#### What you should do
With the line containing "You are a computer-use agent." as the start and the line containing "Instruction: Select the" as the end, transcribe that span of the entries below exactly, including both.

#### Task data
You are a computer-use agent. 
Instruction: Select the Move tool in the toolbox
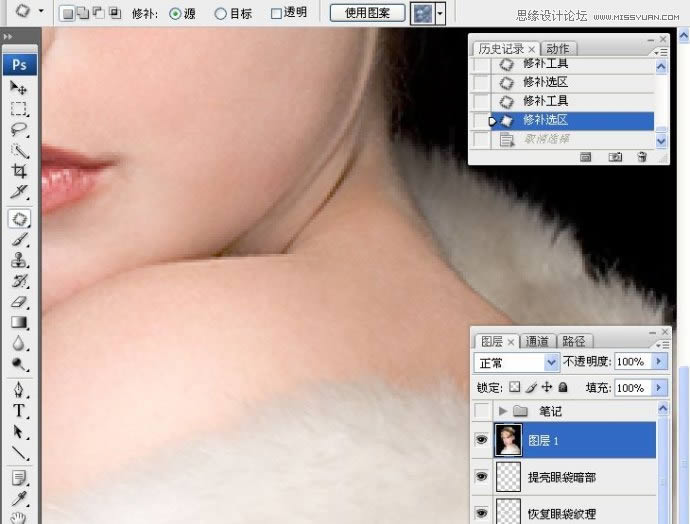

---

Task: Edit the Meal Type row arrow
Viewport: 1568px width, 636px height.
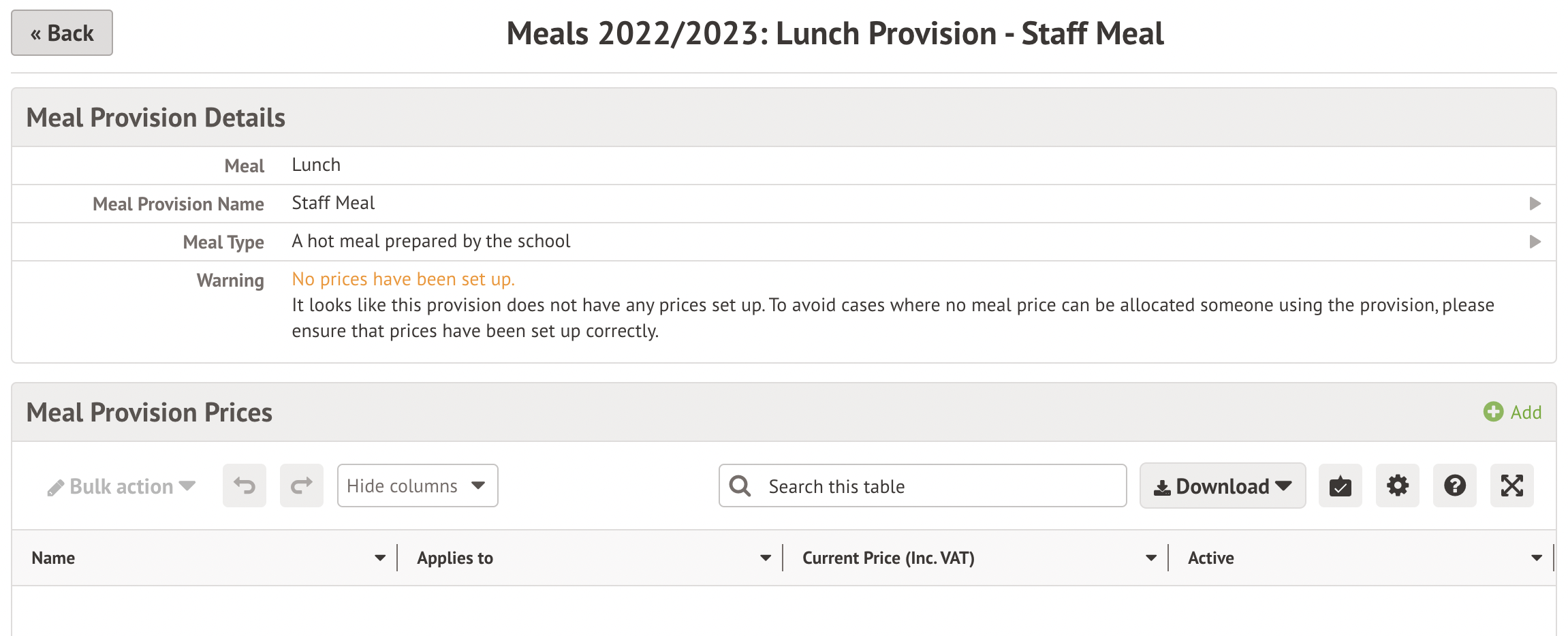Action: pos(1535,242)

#### Task output
You are a computer-use agent. 
Instruction: Select the Move tool in the toolbox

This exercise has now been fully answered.